PARIS: Stigmatisant pour les uns, "sur la bonne voie" pour les autres: le projet de loi sur l'immigration tiraille les organisations humanitaires, qui veulent profiter des concertations à venir avec le gouvernement pour ramener les droits fondamentaux des exilés au coeur du texte.
Ce futur texte, qui doit être déposé début 2023 et dont le gouvernement a dévoilé les grandes lignes la semaine dernière, prévoit une série de durcissements pour parvenir à plus d'efficacité sur les expulsions, ainsi que quelques mesures sur l'intégration, en particulier des travailleurs sans-papiers.
Son volet le plus répressif inquiète 26 associations et ONG, qui s'en sont ouvertes dans une lettre à la Première ministre Elisabeth Borne rendue publique lundi.
"Nous voulons (...) vous interpeller quant aux objectifs poursuivis par cette concertation et ce futur projet de loi, et vous signifier que nous ne saurions accepter une démarche fondée sur la stigmatisation et les raccourcis assimilant immigration et délinquance", ont écrit ces organisations, dont la Ligue des droits de l'homme ou Médecins du monde.
Outre les mesures proposées par le ministre de l'Intérieur, qui prévoit par exemple d'inscrire toutes les personnes visées par une obligation de quitter le territoire français (OQTF) au fichier des personnes recherchées, les organisations font surtout référence à ses propos et à ceux d'Emmanuel Macron, qui avait affirmé fin octobre que "la moitié" des actes de délinquance sont le fait d'étrangers à Paris.
"Et cela est vrai dans les dix plus grandes métropoles", a abondé la semaine dernière Gérald Darmanin dans Le Monde, estimant "qu'on doit désormais être méchants avec les méchants et gentils avec les gentils".
"Nos politiques d'asile et d'immigration sont trop fondamentales pour faire l'objet d'un jeu politique qui les résume à une opposition entre les gentils et les méchants", avait réagi la directrice générale de France terre d'asile Delphine Rouilleault, déplorant "des mesures essentiellement répressives, qui réduiront les droits des étrangers, très loin de l'équilibre annoncé".
Grand écart
"La politique d'accueil est défaillante en France. On veut remettre cette question au centre du débat", a abondé Manon Fillonneau, spécialiste du sujet chez Amnesty international, signataire de la lettre ouverte.
Le gouvernement "se concentre sur les expulsions mais les problèmes sur le terrain sont liés au non accès aux droits, à la rue, la santé, aux personnes vulnérables qui doivent être protégées", énumère-t-elle.

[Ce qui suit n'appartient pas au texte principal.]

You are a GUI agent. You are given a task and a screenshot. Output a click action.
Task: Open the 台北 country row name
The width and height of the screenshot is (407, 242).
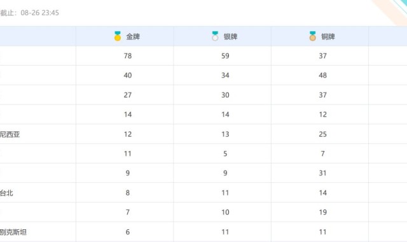coord(6,193)
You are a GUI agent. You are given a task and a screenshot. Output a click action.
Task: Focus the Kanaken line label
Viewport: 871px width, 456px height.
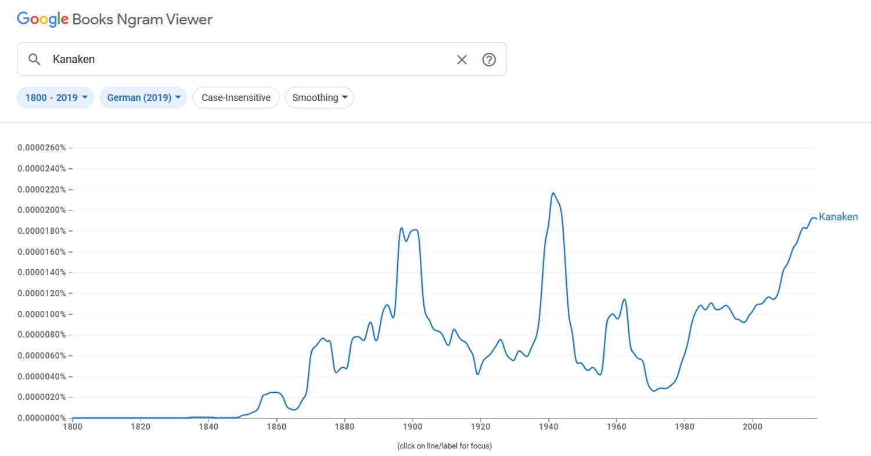(838, 217)
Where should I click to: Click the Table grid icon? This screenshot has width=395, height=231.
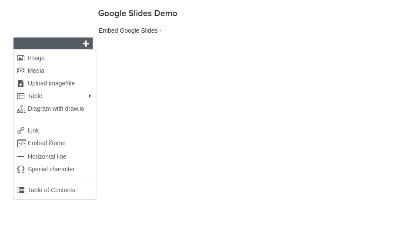[x=21, y=96]
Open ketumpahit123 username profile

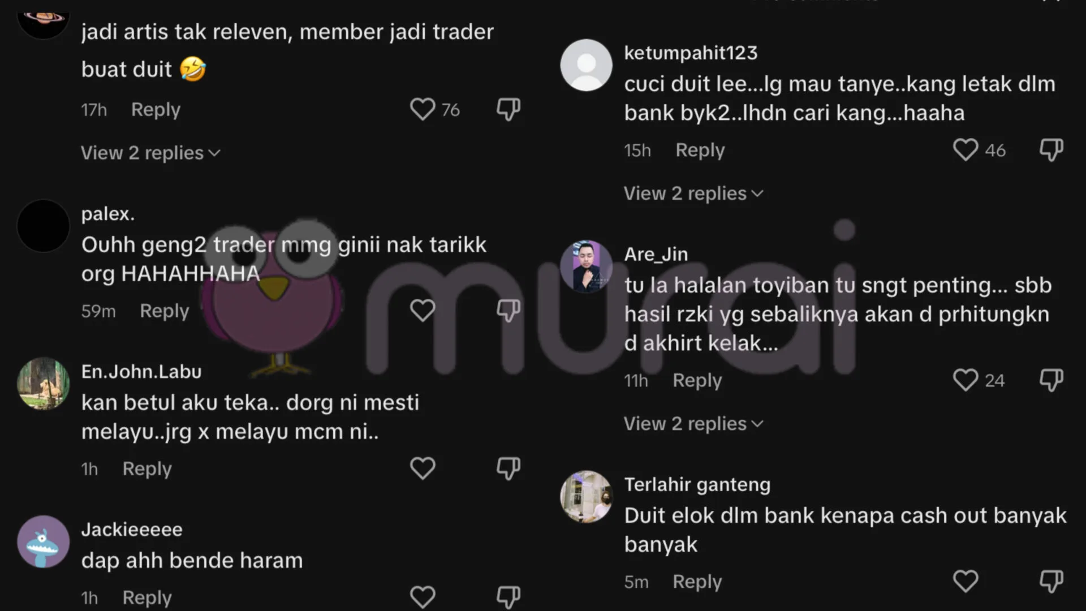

Des concertations s'ouvrent en novembre sur ce projet de texte. Gérald Darmanin doit recevoir les chefs de file du parlement, le ministre du Travail Olivier Dussopt les partenaires sociaux et la secrétaire d'Etat en charge de la Citoyenneté, Sonia Backès, le tissu associatif.

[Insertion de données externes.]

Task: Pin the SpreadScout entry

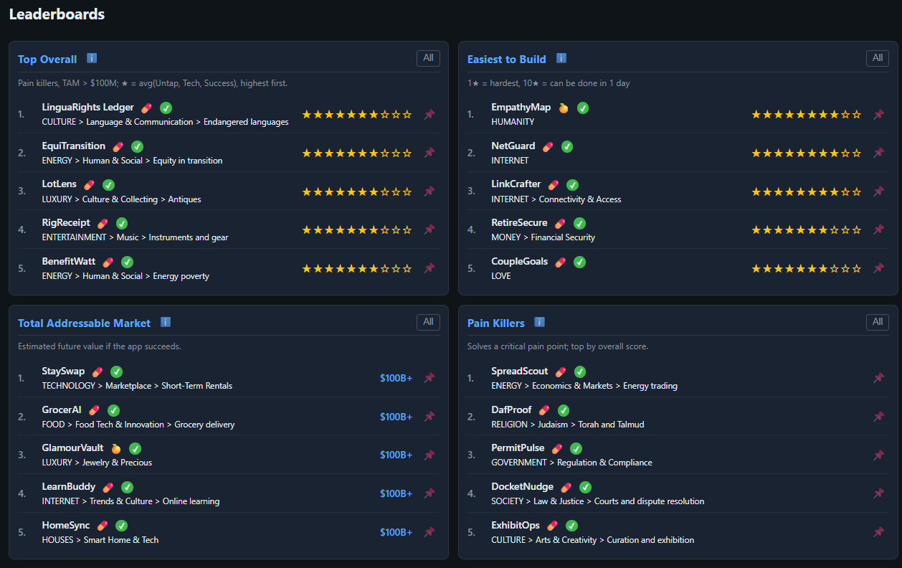Action: point(878,377)
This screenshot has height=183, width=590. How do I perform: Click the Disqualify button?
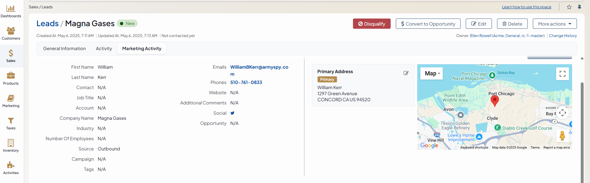(372, 24)
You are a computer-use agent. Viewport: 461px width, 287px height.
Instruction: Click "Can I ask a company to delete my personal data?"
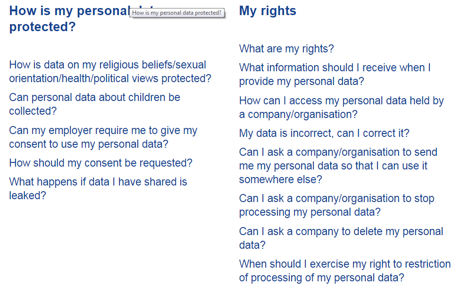(341, 238)
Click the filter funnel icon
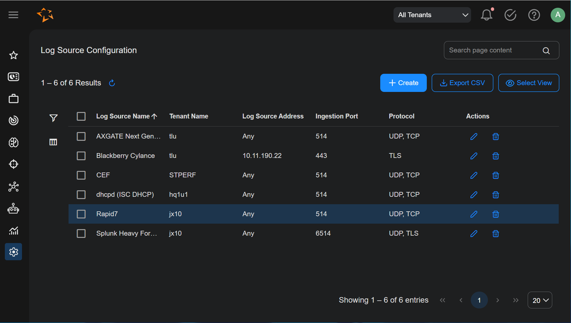571x323 pixels. click(x=53, y=118)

A l'image d'un projet qui fait le grand écart entre les mesures favorisant les expulsions et celles prévoyant une meilleure intégration par le travail, d'autres organisations se sont montrées optimistes sur ce dernier volet, notamment concernant la proposition de création d'un titre de séjour "métier en tension", censé répondre à la pénurie de main d'oeuvre dans certains secteurs.
"Régulariser les travailleurs sans-papiers qui occupent aujourd'hui les emplois les plus précaires serait une avancée politique. Leur régularisation est un enjeu social central et un outil de lutte contre le dumping social dans l'intérêt de l'ensemble du salariat", a par exemple réagi Marilyne Poulain, qui a ferraillé auprès des travailleurs sans-papiers à la tête du collectif immigration de la CGT, jusqu'à l'été.
Il faut désormais "que le gouvernement aille au bout de sa logique", en leur offrant un titre pluriannuel et non d'une seule année, ce qui n'a "aucun sens", réclame Pascal Brice, président de la Fédération des acteurs de la solidarité, qui rassemble 850 associations.
"Si l'idée est d'enfin mettre en relation la situation des travailleurs sans-papiers et des besoins économiques, d'arrêter de pourrir la vie de l'immense majorité des étrangers, alors on est sur la bonne voie", estime l'ancien patron de l'Ofpra, qui voit aussi un "point très positif" dans l'idée de permettre aux sans-papiers de demander eux-mêmes leur régularisation, sans passer par l'employeur.
Sur ce changement de paradigme annoncé, il portera ce message, lors des concertations: "Je dis +chiche!+".